#### SHORT PROBLEM
Format the lines of the listing between the line holding "Open passport expiry" and the line holding "click(529, 465)", inclusive, as a JSON list of strings with one string per line and blank lines omitted.

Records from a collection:

[Begin]

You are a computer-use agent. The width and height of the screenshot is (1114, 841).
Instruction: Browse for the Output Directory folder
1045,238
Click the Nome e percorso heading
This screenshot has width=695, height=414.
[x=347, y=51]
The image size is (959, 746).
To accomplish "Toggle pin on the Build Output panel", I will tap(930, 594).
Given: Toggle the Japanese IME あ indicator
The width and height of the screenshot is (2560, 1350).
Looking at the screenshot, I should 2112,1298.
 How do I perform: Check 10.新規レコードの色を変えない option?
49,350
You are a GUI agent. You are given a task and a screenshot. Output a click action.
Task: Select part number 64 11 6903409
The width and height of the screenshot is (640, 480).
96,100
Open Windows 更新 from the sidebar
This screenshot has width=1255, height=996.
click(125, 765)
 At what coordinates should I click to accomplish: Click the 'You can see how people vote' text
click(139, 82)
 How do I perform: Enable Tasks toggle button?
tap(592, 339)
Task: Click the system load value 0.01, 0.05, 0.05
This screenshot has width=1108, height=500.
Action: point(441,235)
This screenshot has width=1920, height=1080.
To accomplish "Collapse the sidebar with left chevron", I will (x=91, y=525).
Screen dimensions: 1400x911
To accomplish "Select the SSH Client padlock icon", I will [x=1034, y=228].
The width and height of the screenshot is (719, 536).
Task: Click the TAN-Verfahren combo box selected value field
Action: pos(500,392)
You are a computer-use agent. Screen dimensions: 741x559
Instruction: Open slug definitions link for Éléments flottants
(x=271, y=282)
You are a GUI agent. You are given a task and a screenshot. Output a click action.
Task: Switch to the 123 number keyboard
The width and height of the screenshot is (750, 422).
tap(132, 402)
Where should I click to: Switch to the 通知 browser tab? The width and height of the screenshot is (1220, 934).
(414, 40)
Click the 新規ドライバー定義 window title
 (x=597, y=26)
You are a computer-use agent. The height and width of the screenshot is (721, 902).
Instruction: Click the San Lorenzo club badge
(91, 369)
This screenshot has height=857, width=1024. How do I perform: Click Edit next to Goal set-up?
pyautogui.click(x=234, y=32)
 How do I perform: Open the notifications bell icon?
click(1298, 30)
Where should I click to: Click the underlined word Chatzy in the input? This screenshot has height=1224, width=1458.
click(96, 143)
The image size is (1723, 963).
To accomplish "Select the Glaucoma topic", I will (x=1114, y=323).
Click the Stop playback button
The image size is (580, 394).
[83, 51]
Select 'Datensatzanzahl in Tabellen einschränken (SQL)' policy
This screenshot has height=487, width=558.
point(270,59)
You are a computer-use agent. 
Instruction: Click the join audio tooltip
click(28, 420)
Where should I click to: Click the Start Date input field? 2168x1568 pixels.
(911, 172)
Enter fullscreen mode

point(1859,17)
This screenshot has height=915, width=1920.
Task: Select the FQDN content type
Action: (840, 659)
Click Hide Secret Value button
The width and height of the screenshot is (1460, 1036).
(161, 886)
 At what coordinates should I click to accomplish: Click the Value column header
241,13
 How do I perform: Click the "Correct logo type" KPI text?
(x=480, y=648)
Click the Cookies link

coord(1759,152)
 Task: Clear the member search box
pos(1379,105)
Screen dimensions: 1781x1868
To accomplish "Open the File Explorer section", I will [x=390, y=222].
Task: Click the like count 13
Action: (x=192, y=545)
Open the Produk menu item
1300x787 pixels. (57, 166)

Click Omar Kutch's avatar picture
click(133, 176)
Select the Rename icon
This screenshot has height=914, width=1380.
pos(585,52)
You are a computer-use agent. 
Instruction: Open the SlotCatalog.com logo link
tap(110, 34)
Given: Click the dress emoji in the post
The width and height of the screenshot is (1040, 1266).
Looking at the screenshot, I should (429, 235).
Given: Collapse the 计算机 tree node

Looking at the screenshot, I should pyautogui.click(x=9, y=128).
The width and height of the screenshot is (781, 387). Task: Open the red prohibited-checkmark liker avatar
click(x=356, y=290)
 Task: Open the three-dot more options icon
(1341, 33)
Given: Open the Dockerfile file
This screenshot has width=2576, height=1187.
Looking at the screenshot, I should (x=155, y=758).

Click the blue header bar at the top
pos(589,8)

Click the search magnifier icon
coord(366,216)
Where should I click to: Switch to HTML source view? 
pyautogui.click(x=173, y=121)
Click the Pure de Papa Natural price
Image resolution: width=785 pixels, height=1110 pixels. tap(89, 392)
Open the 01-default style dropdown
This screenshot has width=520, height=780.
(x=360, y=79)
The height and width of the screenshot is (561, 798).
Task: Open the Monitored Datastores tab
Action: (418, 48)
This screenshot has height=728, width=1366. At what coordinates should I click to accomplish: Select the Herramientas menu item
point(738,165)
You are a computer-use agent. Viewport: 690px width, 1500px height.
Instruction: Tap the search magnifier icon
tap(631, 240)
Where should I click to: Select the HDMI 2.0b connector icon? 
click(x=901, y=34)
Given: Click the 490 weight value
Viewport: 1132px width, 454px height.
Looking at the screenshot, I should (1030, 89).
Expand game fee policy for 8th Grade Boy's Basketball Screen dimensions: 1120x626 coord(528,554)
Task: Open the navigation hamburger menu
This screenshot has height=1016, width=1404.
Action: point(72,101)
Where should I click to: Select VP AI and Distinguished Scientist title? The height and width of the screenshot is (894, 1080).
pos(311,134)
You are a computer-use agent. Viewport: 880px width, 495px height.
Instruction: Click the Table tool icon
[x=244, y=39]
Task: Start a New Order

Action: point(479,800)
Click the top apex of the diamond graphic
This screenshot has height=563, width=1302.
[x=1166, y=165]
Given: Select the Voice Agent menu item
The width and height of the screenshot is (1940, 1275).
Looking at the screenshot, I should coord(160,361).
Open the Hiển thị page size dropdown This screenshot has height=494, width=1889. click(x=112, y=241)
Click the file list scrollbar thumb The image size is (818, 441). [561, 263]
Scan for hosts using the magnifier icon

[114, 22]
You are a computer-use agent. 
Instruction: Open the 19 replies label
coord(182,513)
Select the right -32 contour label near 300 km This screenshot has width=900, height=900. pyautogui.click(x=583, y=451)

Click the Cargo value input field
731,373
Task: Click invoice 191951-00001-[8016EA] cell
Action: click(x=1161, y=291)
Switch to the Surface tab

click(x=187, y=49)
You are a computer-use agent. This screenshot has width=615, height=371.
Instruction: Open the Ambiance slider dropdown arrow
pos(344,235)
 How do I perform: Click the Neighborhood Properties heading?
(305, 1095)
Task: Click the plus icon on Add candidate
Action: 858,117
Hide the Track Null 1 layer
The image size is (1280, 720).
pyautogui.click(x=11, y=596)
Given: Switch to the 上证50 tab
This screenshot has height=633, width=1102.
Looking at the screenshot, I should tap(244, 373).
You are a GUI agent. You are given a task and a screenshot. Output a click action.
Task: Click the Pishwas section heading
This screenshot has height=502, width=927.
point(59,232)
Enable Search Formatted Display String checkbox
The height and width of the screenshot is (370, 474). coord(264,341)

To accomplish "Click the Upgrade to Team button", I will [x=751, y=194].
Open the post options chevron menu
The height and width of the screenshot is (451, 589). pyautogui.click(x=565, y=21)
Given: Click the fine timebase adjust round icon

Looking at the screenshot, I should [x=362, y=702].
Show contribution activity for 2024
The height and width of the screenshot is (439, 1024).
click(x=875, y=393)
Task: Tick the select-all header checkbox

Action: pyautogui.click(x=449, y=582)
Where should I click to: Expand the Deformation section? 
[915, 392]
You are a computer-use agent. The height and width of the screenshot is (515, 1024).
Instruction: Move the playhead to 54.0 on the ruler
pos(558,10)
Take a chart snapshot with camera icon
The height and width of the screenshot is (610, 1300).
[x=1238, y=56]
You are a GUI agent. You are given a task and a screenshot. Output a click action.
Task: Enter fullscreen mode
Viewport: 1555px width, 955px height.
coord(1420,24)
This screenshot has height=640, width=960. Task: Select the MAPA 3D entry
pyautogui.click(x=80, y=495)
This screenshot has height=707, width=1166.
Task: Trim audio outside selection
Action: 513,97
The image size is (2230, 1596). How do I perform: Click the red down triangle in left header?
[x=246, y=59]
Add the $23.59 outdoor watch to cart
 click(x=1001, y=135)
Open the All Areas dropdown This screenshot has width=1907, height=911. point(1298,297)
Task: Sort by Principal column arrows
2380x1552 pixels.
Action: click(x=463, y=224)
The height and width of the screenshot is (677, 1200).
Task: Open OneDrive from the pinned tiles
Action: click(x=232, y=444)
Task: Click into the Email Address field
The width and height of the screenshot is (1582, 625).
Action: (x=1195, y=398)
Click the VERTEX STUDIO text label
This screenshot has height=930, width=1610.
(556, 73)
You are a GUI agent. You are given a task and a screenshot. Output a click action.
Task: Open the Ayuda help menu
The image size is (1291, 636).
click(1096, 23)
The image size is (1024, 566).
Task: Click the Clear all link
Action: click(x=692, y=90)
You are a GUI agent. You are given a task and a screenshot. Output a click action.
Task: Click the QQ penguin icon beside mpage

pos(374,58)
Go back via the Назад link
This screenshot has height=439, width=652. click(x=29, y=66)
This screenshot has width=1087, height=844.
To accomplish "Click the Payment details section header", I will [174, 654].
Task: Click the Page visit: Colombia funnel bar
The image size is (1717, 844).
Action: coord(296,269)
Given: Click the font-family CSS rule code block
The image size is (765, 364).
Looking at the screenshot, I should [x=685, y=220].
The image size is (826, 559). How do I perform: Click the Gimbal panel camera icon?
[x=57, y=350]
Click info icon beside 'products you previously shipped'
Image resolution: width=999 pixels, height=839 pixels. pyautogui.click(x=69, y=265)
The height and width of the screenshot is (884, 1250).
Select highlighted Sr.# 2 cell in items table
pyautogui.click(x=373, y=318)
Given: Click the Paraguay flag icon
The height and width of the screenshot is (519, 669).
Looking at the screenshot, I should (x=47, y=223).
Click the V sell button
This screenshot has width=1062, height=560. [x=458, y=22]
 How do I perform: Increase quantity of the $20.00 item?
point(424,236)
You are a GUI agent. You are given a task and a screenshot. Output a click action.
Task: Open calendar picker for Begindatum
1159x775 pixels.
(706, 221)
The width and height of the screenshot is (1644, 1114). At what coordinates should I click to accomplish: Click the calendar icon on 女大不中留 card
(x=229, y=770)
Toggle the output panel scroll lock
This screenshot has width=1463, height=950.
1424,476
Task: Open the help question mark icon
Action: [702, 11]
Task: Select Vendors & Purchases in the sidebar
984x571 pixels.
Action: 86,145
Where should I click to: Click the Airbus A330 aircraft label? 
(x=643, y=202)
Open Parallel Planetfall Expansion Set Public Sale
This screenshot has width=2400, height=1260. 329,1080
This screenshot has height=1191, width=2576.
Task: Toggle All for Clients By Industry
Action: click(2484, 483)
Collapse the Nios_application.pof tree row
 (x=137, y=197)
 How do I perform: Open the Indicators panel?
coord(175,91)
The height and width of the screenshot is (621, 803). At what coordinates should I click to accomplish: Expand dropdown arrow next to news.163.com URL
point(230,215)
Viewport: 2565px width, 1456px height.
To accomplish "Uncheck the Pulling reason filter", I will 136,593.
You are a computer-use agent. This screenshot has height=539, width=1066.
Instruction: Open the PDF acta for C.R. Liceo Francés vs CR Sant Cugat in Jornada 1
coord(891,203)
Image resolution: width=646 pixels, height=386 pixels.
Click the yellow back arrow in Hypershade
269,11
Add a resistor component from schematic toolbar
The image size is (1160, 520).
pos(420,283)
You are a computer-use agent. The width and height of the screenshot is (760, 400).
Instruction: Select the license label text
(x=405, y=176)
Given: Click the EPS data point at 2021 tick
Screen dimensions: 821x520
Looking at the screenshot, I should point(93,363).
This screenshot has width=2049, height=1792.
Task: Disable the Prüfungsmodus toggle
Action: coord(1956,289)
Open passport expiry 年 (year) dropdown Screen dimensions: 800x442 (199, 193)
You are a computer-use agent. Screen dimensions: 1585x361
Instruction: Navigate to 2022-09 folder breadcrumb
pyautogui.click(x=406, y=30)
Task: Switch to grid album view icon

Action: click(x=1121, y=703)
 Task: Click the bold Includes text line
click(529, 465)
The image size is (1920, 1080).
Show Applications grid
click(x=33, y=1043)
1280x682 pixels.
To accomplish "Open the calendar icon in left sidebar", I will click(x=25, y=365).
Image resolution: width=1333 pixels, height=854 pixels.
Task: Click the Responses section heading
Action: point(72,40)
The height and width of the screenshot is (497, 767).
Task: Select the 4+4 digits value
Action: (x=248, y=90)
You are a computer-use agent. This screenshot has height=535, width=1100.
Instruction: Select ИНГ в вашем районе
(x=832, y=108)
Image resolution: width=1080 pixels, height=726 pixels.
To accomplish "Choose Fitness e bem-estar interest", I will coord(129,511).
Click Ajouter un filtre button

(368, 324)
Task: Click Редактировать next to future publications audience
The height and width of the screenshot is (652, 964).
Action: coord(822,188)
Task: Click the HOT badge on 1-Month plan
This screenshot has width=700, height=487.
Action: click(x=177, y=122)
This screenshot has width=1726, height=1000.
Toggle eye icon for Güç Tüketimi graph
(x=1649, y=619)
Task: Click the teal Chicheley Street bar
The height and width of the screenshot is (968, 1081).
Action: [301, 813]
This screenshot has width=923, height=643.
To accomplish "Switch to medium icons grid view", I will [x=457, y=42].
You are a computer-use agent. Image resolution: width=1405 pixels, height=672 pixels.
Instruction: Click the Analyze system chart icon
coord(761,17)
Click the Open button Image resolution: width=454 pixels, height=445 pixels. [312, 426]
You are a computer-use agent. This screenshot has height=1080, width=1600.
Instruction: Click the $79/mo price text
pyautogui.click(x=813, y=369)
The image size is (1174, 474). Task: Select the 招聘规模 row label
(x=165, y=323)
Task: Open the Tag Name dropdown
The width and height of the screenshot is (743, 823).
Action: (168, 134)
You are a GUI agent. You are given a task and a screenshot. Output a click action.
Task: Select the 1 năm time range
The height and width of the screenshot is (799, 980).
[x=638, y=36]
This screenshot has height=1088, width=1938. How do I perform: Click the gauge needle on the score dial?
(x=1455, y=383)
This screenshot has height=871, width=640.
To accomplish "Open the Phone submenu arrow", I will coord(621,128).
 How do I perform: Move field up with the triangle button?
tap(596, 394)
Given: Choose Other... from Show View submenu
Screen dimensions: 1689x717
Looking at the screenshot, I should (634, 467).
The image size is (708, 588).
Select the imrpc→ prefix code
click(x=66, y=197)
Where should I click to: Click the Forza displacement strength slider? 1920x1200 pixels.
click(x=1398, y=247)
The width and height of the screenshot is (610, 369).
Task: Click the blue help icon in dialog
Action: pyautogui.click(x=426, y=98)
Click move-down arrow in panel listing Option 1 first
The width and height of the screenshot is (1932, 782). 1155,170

[End]

#### OUTPUT BELOW
[
  "Open passport expiry 年 (year) dropdown Screen dimensions: 800x442 (199, 193)",
  "You are a computer-use agent. Screen dimensions: 1585x361",
  "Instruction: Navigate to 2022-09 folder breadcrumb",
  "pyautogui.click(x=406, y=30)",
  "Task: Switch to grid album view icon",
  "Action: click(x=1121, y=703)",
  " Task: Click the bold Includes text line",
  "click(529, 465)"
]